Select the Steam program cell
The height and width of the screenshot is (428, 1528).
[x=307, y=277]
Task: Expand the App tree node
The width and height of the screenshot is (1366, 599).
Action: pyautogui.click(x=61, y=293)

--

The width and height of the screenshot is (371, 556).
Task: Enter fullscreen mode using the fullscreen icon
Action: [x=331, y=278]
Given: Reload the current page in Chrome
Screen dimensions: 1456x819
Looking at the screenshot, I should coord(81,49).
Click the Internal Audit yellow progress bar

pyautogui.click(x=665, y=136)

- PROBLEM -
Rewrite the rows from the line containing "Select the Steam program cell" through the line containing "Action: pyautogui.click(x=61, y=293)", putting "Open" in place of "Expand" and keeping everything else the same.

- OUTPUT OF THE EXERCISE -
Select the Steam program cell
The height and width of the screenshot is (428, 1528).
[x=307, y=277]
Task: Open the App tree node
The width and height of the screenshot is (1366, 599).
Action: pyautogui.click(x=61, y=293)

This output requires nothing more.